Extracted text:
NH=> If we could protect instantly that would be the best.
Unfortunately you can trigger unnecessary protection events by going too
quickly, eg an error event causing one lost OAM pkt, and thus cause more
harm than good......especially if you have to make choice on *which*
traffic to restore if there is a resource shortfall following a failure.
Voice traffic may not be the most important traffic (and BTW there is no
relationship between an application's QoS requirements and its
survivability importance).

So you need some integration period over which you make sure this is a
real failure event and not some transient error event.  And I as I noted
earlier it all depends which layer network you are considering the
failures reside in...the rule (of thumb) is as I stated before: closer
to the duct the faster, closer to the application the slower.  Further,
if you have no sense of harmonisation/alignment across the layer
networks then you can be invoking protection unnecessarily at the wrong
layer network.  This is not a good thing either.

Dataset content:
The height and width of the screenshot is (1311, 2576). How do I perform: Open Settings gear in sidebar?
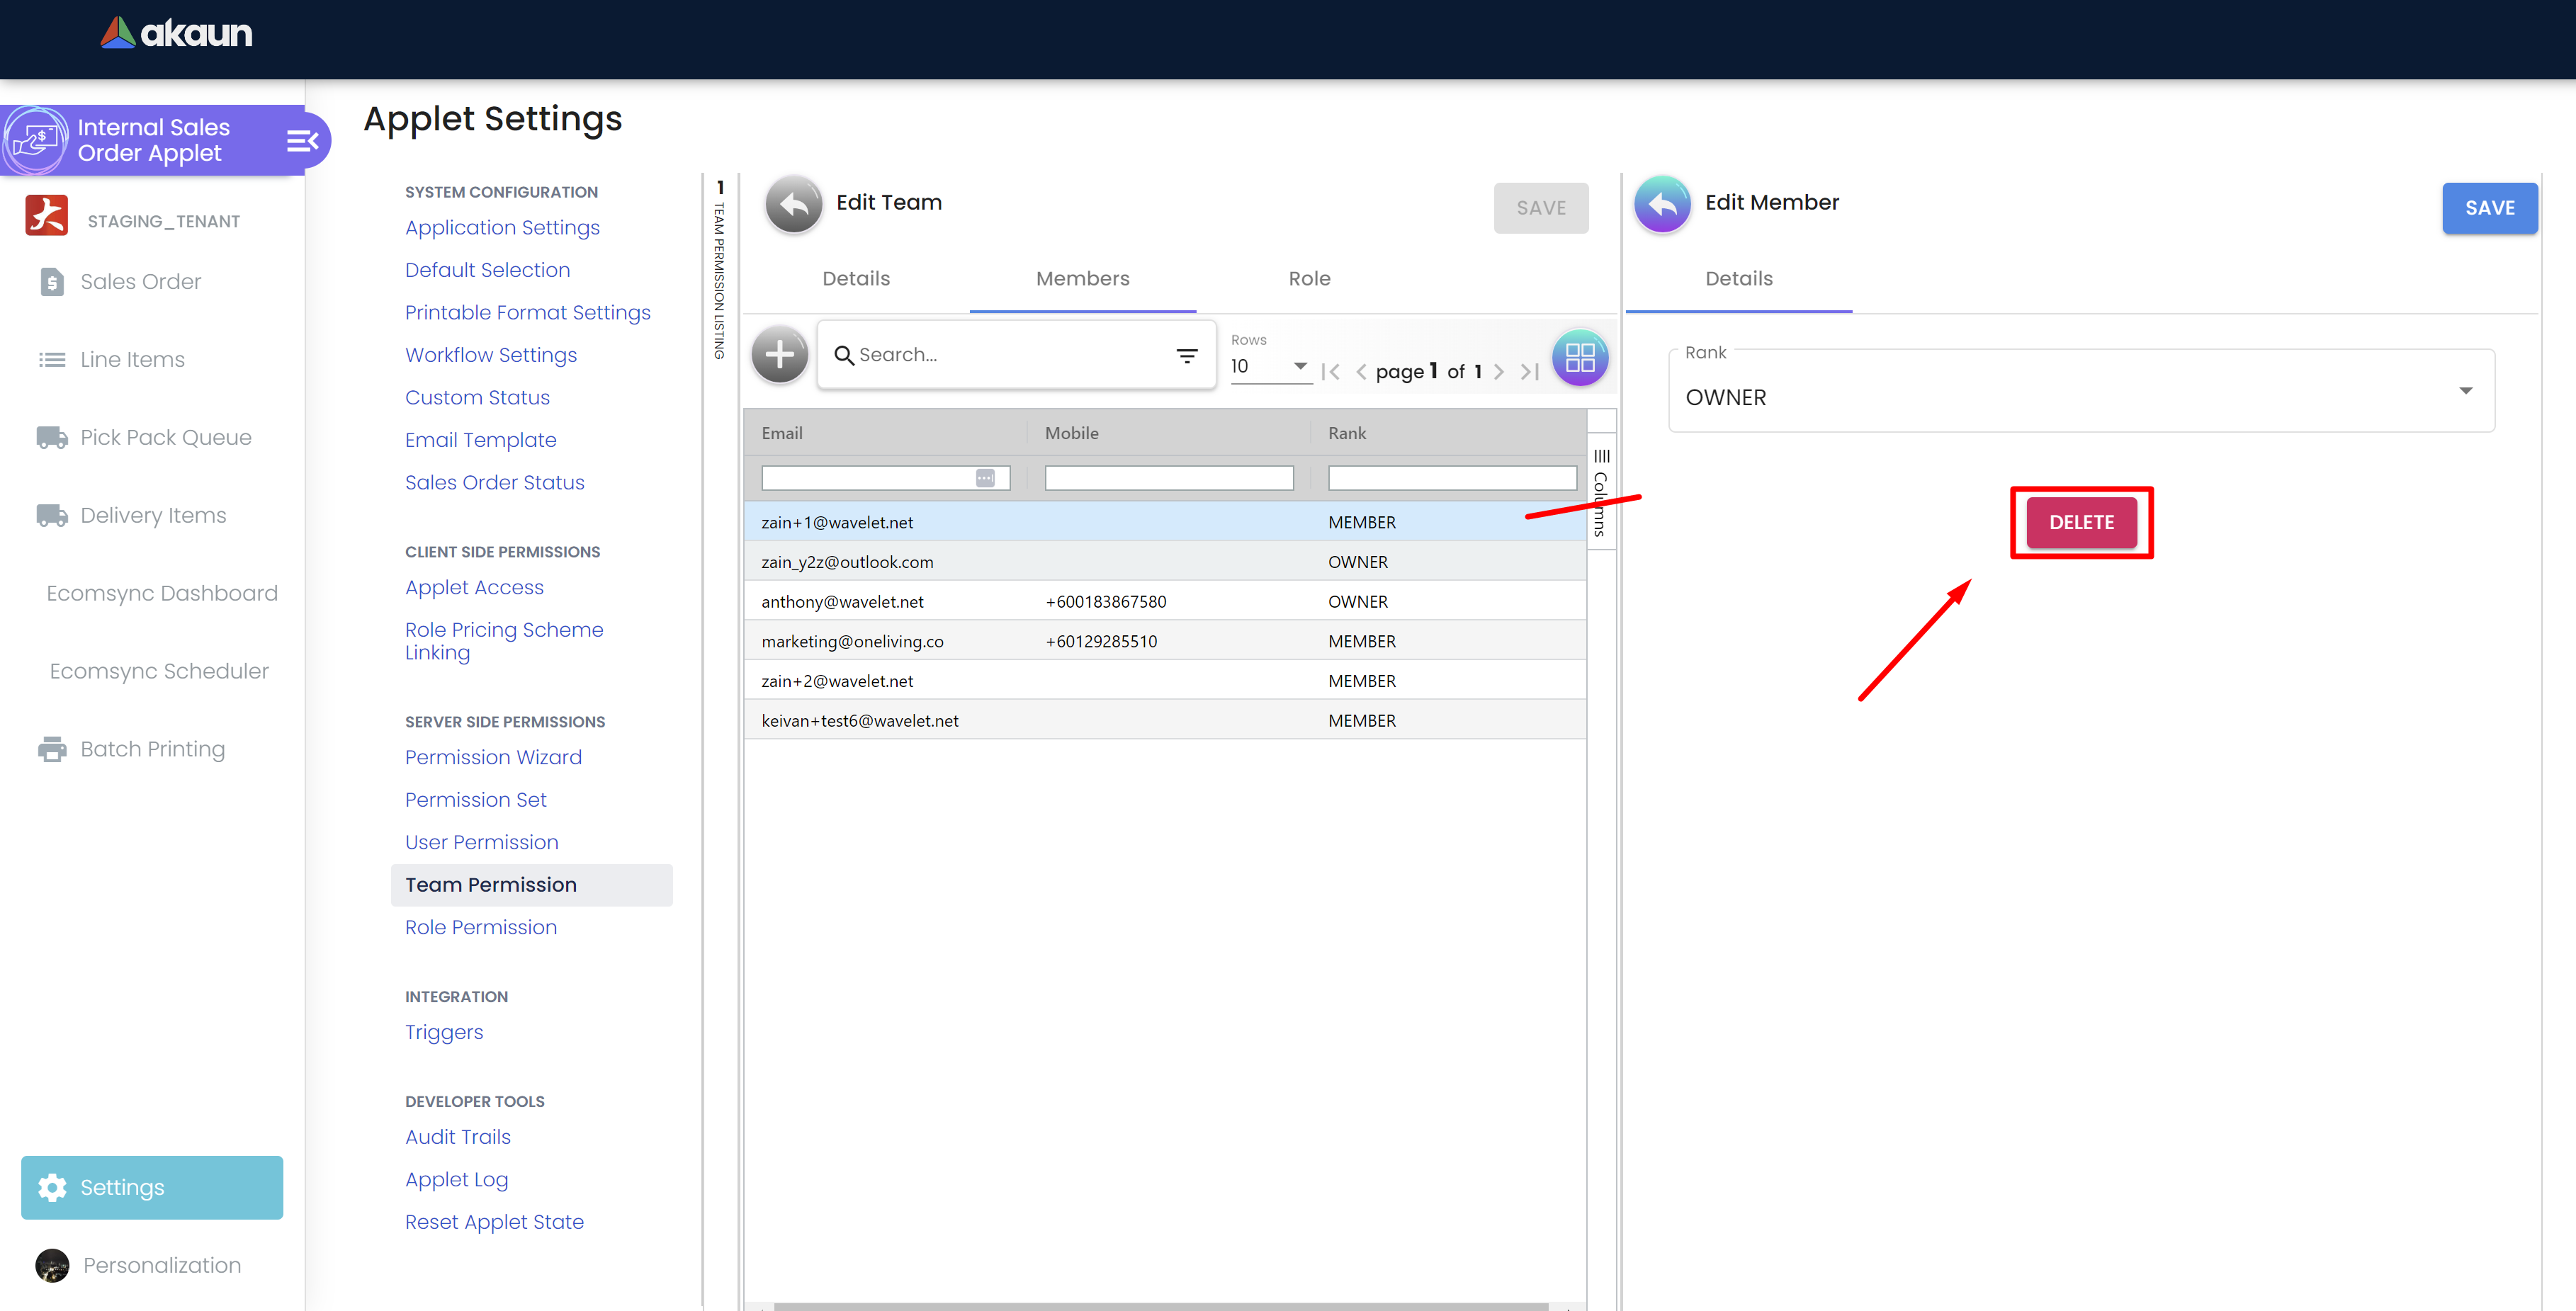pyautogui.click(x=53, y=1187)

Your task: Update the text on network protection between "NH=> If we could" and "survivability importance).", inclusive, and write it out with each "traffic" changed to "flows".

Response:
NH=> If we could protect instantly that would be the best.
Unfortunately you can trigger unnecessary protection events by going too
quickly, eg an error event causing one lost OAM pkt, and thus cause more
harm than good......especially if you have to make choice on *which*
flows to restore if there is a resource shortfall following a failure.
Voice flows may not be the most important flows (and BTW there is no
relationship between an application's QoS requirements and its
survivability importance).